Зато Крючок улыбнулась. Ей это, кажется, чем-то понравилось. Видно, Кашин и правда знает лучше Семена.
Семен начал говорить про то, что мы все равно молодцы и что он напишет про нас в «Пионерскую правду». А Кашину хотелось во Вьетнам. Зачем нам статья в детской газете?
Семен стал говорить, что в семье не без урода и всегда найдутся люди, которые обязательно все опошлят.
— Без намеков, — почему-то сказала я.
Тогда Семен совсем рассвирепел и велел нам с Кашиным встать.

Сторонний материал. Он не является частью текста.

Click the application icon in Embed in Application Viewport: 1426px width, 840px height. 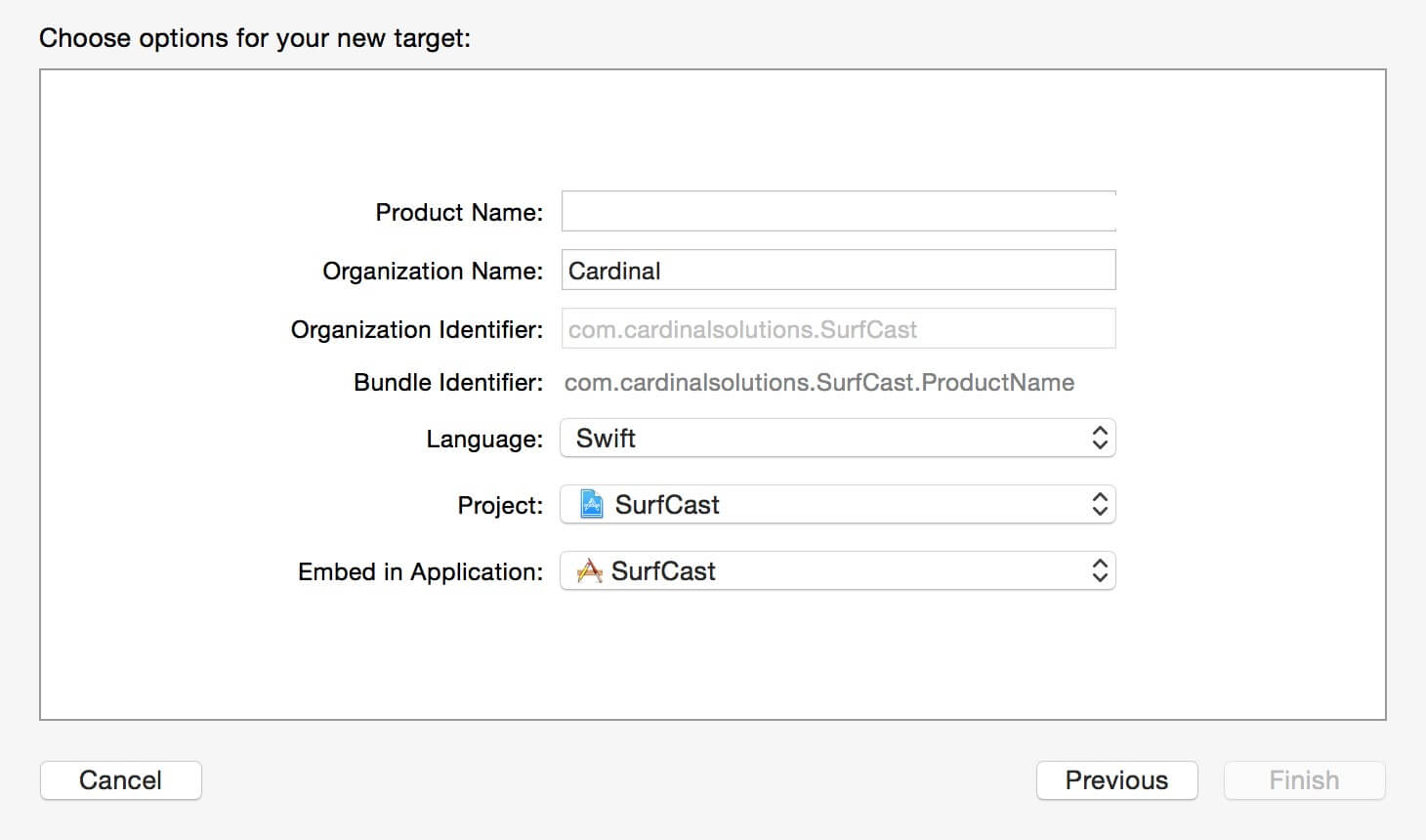click(x=589, y=570)
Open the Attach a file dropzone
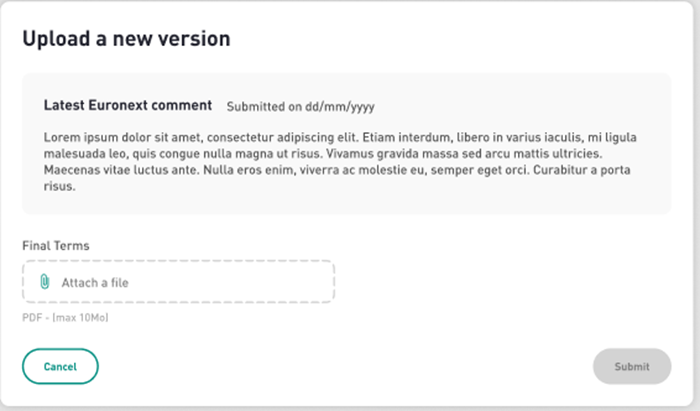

Потом все ребята пошли домой, а нас с Кашиным Семен поставил у своего кабинета и сказал, что в наказание за пошлость мы будем стоять ровно два часа. За пошлость!
Ну и пришлось нам сегодня! Как дурачки стояли у кабинета. Кашин сразу открыл какую-то толстую книгу и начал читать, а мне было делать нечего. Уж не мог хоть поговорить со мной. Обязательно ему надо читать!
Когда к нам подошла Крючок, я нарочно не толкнула Кашина, чтоб он бросил книжку, пускай ему влетит!
Но Крючок не отобрала у него книжку и ругаться не стала.
Она открыла сумку и вытащила по бутерброду с колбасой и по апельсину, Мы так рты и разинули. А потом стали есть.
Крючок начала говорить, что очень уважает нас с Кашиным и очень сожалеет, что Семён Иванович нас не так понял. Потом она сказала, что мы должны помочь ей придумать план на четверть. Но об этом мы говорили недолго. Потом как-то само собой получилось, что мы все трое стали болтать просто так. Крючок нам почему-то рассказала, что она бросила своего мужа потому, что он, когда ходил в кино или театр, ничему не верил. И книгам не верил. И людям. И не удивлялся.
Оказывается, у нее был муж! А все говорили, что она старая дева. Она и похожа на старую деву: маленькая, худая, желтолицая. Значит, она не старая дева! Значит, она и не злая совсем, а так только кажется? Потом она спросила, кем мы хотим быть. Кашин сказал, что он будет режиссером. А я сказала, что буду учительницей. В общем-то, я и не думала никогда, что буду учительницей, а просто так у меня вышло. Это первое, что пришло на ум. Тут она стала говорить, что это самый неблагодарный и тяжелый труд. А Кашин вдруг полез с ней в спор и стал ей читать Евтушенко. Ну, те стихи, где про случайных мальчиков. «При каждом деле есть случайный мальчик…» Тогда она сказала, что Евтушенко сам случайный мальчик. А Кашин ей ответил, что мнение надо не вычитывать из газет, а иметь самому.
Тогда она очень грустно сказала, что если человек отдает своему делу всю свою душу, а ему платят черной неблагодарностью…
Кашин сказал, что если люди говорят о том, что отдают всю душу, они часто не имеют души вообще.
По-моему, ей захотелось плакать. И лицо у нее сразу стало какое-то серое и мятое.
Она хотела что-то сказать, но тут вышел из кабинета Семен, и она отскочила от нас, как будто вовсе с нами не разговаривала.
Семен отпустил нас домой, и мы с Кашиным вместе шли до самого моего дома. Он почему-то пошел в мою сторону.
По дороге я ему сказала, что не думала совсем, что он такой жесткий — зачем обижать человека, если он подходит к тебе с добрыми намерениями. Ведь Крючок очень честный учитель. Она всегда нам все растолковывает, приносит на уроки всякие сосуды из древних гробниц (летом она ходит в археологические экспедиции), всегда отвечает на все наши вопросы.